Concept 3: Set Algebra with Methods vs Operators

Operators (|, &, -, ^) require both operands to be sets. Methods accept any iterable.

s = {1, 2, 3}

# Operator — both must be sets
result = s | {4, 5}  # OK
# result = s | [4, 5]  # TypeError!

# Method — accepts any iterable
result = s.union([4, 5])       # OK
result = s.union(range(4, 6))  # OK
result = s.union("abc")        # {'a', 'b', 'c', 1, 2, 3}

Concept 4: In-Place Set Operations

In-place operators modify the set rather than creating a new one.

s = {1, 2, 3}
s |= {4, 5}       # s.update({4, 5})       — union update
s &= {2, 4}       # s.intersection_update   — keep only common
s -= {4}           # s.difference_update     — remove elements
s ^= {1, 5}       # s.symmetric_difference_update
flowchart LR A["Original set"] --> B["In-place operation"] B --> C["Same set object, modified"] A2["Original set"] --> D["Non-in-place operation"] D --> E["New set created"] A2 --> F["Original unchanged"]

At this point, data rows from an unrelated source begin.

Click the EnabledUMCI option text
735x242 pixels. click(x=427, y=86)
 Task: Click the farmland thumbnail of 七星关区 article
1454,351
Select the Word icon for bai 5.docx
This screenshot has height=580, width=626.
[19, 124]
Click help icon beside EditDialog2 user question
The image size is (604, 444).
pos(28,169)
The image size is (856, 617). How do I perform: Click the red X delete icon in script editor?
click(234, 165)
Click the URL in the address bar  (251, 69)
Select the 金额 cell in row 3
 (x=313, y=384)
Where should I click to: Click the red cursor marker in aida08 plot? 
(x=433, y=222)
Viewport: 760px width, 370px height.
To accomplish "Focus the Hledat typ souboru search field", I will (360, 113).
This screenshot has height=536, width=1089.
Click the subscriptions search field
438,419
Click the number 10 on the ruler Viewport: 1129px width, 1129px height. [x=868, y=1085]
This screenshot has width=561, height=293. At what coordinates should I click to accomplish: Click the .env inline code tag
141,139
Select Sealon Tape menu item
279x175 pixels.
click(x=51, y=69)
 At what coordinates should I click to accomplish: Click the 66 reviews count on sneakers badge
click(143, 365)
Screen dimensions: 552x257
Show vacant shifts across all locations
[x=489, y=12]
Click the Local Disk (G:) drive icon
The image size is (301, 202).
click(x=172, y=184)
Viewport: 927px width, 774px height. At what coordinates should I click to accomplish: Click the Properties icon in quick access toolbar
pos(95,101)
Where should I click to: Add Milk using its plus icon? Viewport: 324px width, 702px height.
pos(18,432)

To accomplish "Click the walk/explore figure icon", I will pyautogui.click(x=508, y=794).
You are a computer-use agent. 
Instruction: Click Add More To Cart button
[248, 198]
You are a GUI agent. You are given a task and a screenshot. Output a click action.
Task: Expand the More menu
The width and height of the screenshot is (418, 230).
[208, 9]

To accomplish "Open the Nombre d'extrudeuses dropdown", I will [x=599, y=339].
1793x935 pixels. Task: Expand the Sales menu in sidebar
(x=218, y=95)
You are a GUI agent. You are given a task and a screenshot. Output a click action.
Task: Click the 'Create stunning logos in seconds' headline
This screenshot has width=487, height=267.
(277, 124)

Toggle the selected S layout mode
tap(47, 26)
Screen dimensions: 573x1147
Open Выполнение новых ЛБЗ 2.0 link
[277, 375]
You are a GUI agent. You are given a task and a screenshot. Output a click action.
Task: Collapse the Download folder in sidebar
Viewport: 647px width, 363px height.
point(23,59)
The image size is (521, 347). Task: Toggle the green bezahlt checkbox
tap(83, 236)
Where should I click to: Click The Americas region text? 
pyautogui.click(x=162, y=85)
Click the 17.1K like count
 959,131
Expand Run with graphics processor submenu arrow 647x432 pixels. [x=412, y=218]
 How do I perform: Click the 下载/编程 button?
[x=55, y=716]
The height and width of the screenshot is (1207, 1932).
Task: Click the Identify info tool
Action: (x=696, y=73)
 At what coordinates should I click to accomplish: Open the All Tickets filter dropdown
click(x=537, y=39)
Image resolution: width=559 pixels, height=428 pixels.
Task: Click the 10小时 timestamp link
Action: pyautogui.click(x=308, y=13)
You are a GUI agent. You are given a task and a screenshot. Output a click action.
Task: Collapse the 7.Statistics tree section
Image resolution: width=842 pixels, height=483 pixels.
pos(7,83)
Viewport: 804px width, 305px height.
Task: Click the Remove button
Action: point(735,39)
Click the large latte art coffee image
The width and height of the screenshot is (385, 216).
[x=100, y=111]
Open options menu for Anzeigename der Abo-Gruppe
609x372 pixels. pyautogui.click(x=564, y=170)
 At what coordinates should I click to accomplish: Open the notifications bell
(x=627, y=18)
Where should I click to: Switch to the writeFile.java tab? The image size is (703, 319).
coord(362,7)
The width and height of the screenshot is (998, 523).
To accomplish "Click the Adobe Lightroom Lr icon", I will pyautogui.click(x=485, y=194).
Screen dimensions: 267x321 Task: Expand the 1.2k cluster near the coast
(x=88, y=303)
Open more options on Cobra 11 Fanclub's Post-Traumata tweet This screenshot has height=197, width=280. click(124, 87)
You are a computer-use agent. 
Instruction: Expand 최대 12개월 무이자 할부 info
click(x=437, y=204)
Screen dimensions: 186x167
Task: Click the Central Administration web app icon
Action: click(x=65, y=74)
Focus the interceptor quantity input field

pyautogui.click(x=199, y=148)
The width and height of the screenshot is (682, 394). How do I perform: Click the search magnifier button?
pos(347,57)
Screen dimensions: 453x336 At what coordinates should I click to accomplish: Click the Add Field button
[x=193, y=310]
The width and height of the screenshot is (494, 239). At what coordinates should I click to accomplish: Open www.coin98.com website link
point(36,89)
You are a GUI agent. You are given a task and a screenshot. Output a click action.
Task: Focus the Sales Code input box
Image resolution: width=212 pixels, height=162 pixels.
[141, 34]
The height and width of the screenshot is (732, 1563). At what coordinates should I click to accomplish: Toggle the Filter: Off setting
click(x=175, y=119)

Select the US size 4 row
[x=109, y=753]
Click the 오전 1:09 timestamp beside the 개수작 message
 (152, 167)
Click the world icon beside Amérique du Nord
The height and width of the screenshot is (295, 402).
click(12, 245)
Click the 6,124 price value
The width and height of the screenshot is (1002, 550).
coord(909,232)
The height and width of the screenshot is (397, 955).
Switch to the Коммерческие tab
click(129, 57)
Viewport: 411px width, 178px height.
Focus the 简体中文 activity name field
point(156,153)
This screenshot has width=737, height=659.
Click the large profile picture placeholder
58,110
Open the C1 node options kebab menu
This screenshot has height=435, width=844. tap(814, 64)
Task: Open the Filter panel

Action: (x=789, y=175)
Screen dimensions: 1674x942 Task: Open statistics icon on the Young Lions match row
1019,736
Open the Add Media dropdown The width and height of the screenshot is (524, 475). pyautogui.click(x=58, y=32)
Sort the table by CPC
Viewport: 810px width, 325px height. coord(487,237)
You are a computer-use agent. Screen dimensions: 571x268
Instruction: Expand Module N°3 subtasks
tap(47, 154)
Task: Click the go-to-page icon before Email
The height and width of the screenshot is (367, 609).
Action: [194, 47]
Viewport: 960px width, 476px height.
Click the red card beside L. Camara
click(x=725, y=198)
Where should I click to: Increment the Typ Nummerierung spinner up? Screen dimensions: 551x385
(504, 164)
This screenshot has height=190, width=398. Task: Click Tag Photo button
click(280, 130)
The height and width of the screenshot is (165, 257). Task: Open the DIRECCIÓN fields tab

Concept 5: Typed Sets with Type Hints

from typing import Set, FrozenSet

def find_common_tags(
    article_tags: set[str],
    user_interests: set[str],
) -> set[str]:
    """Find tags that match user interests."""
    return article_tags & user_interests

# Python 3.9+ allows set[str] directly
# Python 3.7-3.8 requires Set[str] from typing

Evolution & Historical Context

Before sets (Python < 2.4): - Developers used dicts with dummy values: seen = {item: True for item in data} - Or sorted lists with bisect for O(log n) lookups - No clean syntax for set operations

How sets changed things: - PEP 218 (Python 2.4): Added the set and frozenset built-in types - PEP 3100 (Python 3.0): Set literals {1, 2, 3} and set comprehensions {x for x in data} - Python 3.9+: set[str] for type hints (no import needed)


Pros & Cons

Pros Cons
O(1) average lookup, insert, delete ~4x more memory than a list for the same number of elements
Rich set algebra API (union, intersect, etc.) Elements must be hashable — no nested lists or dicts
Clean operator syntax (\|, &, -, ^) Unordered — cannot rely on iteration order
In-place update operators for efficiency Hash collisions degrade to O(n) in worst case

Trade-off analysis:

  • Memory vs Speed: Sets use more memory than lists but provide O(1) lookups vs O(n)
  • Flexibility vs Constraints: The hashability requirement limits what you can store but enables performance

Alternative Approaches

Alternative How it works When you might use it
dict.fromkeys() Creates a dict with None values from an iterable When you need ordered unique elements (Python 3.7+)
Sorted list + bisect Binary search on a sorted list When memory is critical and data is sorted
Bloom filter Probabilistic set membership When you have millions of elements and can tolerate false positives
bitarray / bitmap Bit-level set for integers in a range When elements are dense integers in a known range

Use Cases

  • Use Case 1: API rate limiting — track active API keys in a set for O(1) lookup
  • Use Case 2: Graph traversal — visited: set[Node] to track explored nodes in BFS/DFS
  • Use Case 3: Feature flags — enabled_features: set[str] with issubset() checks
  • Use Case 4: Data pipeline deduplication — deduplicate streaming records by ID

Code Examples

Example 1: Production-Ready Permission System

from __future__ import annotations
from dataclasses import dataclass, field
from typing import ClassVar


@dataclass
class Role:
    name: str
    permissions: frozenset[str]

    # Pre-defined roles
    ADMIN: ClassVar[Role]
    EDITOR: ClassVar[Role]
    VIEWER: ClassVar[Role]


Role.ADMIN = Role("admin", frozenset({"read", "write", "delete", "admin"}))
Role.EDITOR = Role("editor", frozenset({"read", "write"}))
Role.VIEWER = Role("viewer", frozenset({"read"}))


@dataclass
class User:
    username: str
    roles: set[Role] = field(default_factory=set)

    @property
    def permissions(self) -> frozenset[str]:
        """Aggregate permissions from all roles."""
        all_perms: set[str] = set()
        for role in self.roles:
            all_perms |= role.permissions
        return frozenset(all_perms)

    def has_permission(self, perm: str) -> bool:
        return perm in self.permissions

    def has_all_permissions(self, required: set[str]) -> bool:
        return required <= self.permissions


# Usage
user = User("alice", {Role.EDITOR, Role.VIEWER})
print(user.permissions)                          # frozenset({'read', 'write'})
print(user.has_permission("write"))              # True
print(user.has_all_permissions({"read", "delete"}))  # False

Example 2: Set-Based Graph Algorithm (Connected Components)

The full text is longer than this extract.